### Zu erledigen
1. Gib den Textausschnitt von „Es werden hier“ bis einschließlich „wie a erstellen.“ wieder und tausche dabei „Rechte“ gegen „Ansprüche“ aus.
2. Wie soll das Array b laut dem Textausschnitt stattdessen erstellt werden?

### Textausschnitt

┌──

Nochmals danke! Hilft mir sehr weiter, da ich die andere Lösung ungerne verwende, nicht das wir beide dann noch Plagiatsvorwürfe bekommen.


----------



## abc66 (18. Feb 2020)

Ach keine Bange, ich fechte deine Arbeit nicht an und ich selber muss auch keine Züge in einer Arbeit zeichnen.  
Es werden hier also wahrscheinlich niemandes Rechte verletzt.
Außerdem betrifft dich der wissenschaftliche "Kodex" ja noch nicht. ; ) Redlichkeit usw...


----------



## kneitzel (19. Feb 2020)

@abc Warum machst du den split 2 Mal? Das ist doch unnötig. Du kannst das Array b einfach als neues Array mit der gleichen Größe wie a erstellen.
(Und dann natürlich erst b zuweisen ehe Du a veränderst.)

└──

### Angezeigte Datensätze
┌──

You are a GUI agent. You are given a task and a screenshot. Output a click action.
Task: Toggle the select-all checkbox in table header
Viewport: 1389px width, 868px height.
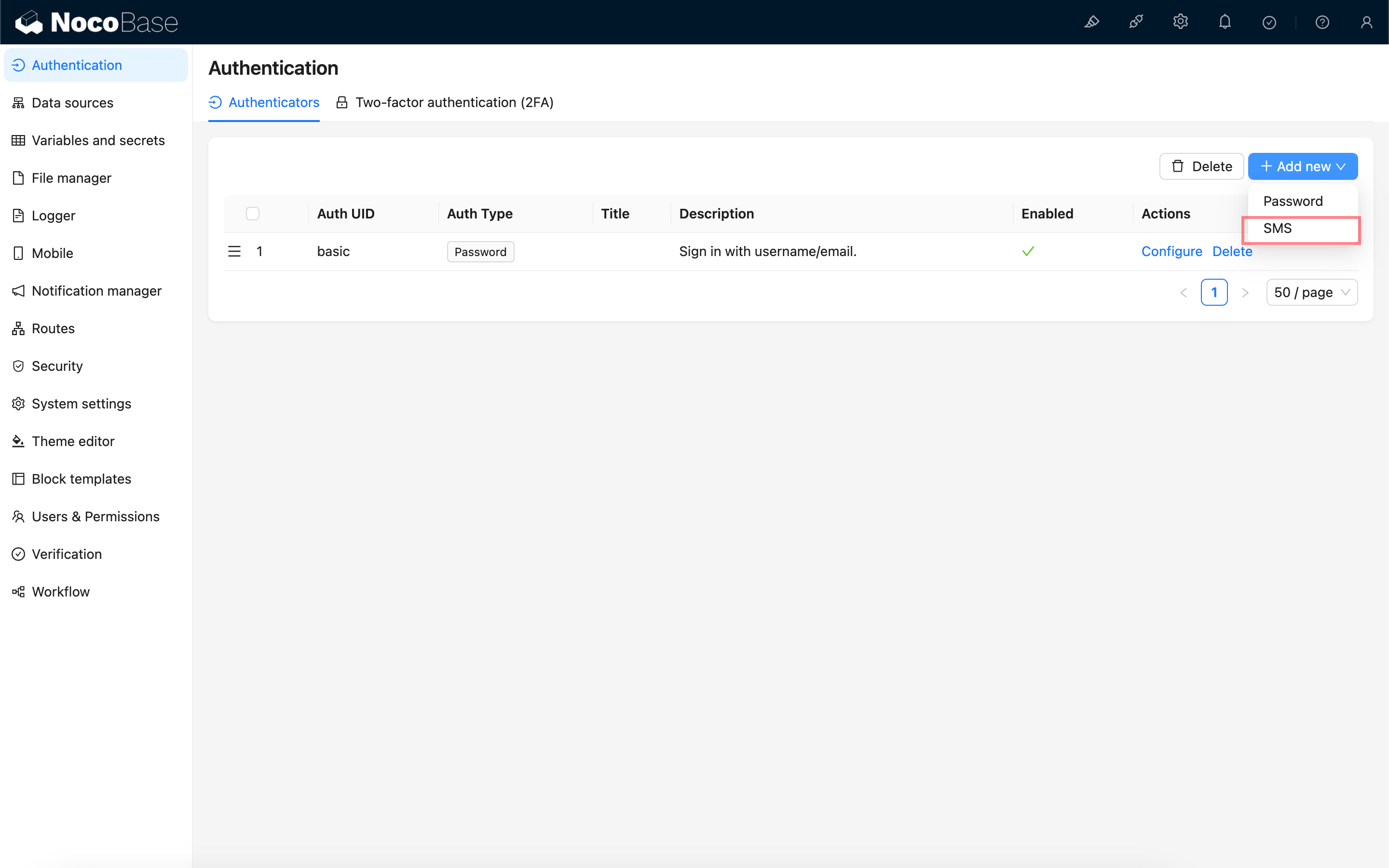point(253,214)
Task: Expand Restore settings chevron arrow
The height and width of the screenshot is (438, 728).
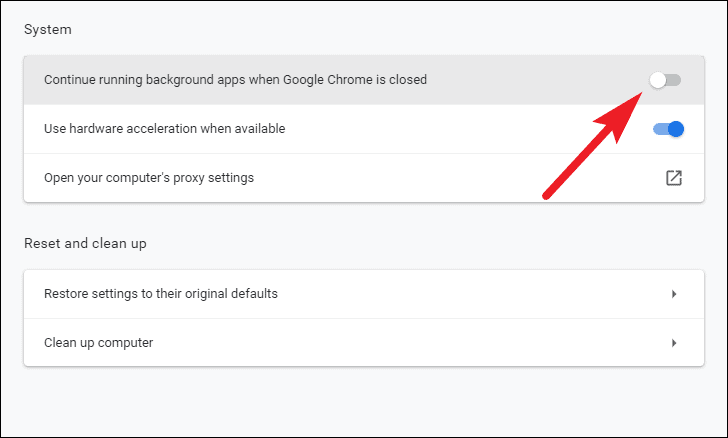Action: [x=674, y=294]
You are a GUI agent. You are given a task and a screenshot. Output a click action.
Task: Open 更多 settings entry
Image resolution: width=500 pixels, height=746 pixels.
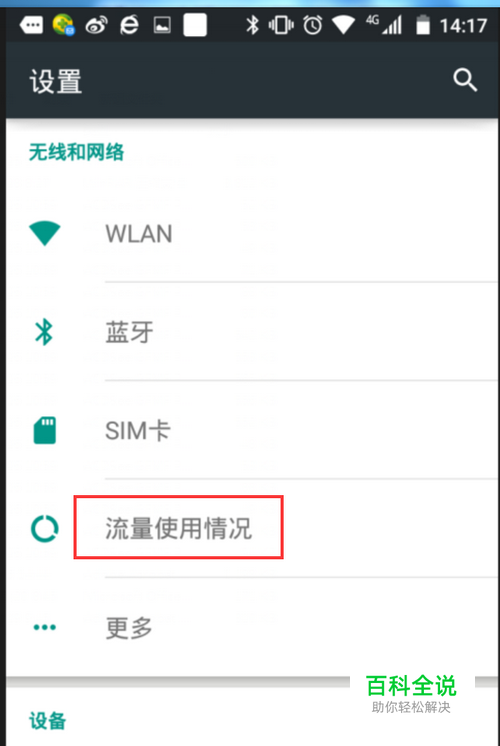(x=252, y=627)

└──

### Endgültige Antworten
1.
Es werden hier also wahrscheinlich niemandes Ansprüche verletzt.
Außerdem betrifft dich der wissenschaftliche "Kodex" ja noch nicht. ; ) Redlichkeit usw...


----------



## kneitzel (19. Feb 2020)

@abc Warum machst du den split 2 Mal? Das ist doch unnötig. Du kannst das Array b einfach als neues Array mit der gleichen Größe wie a erstellen.

2. Als neues Array mit der gleichen Größe wie a.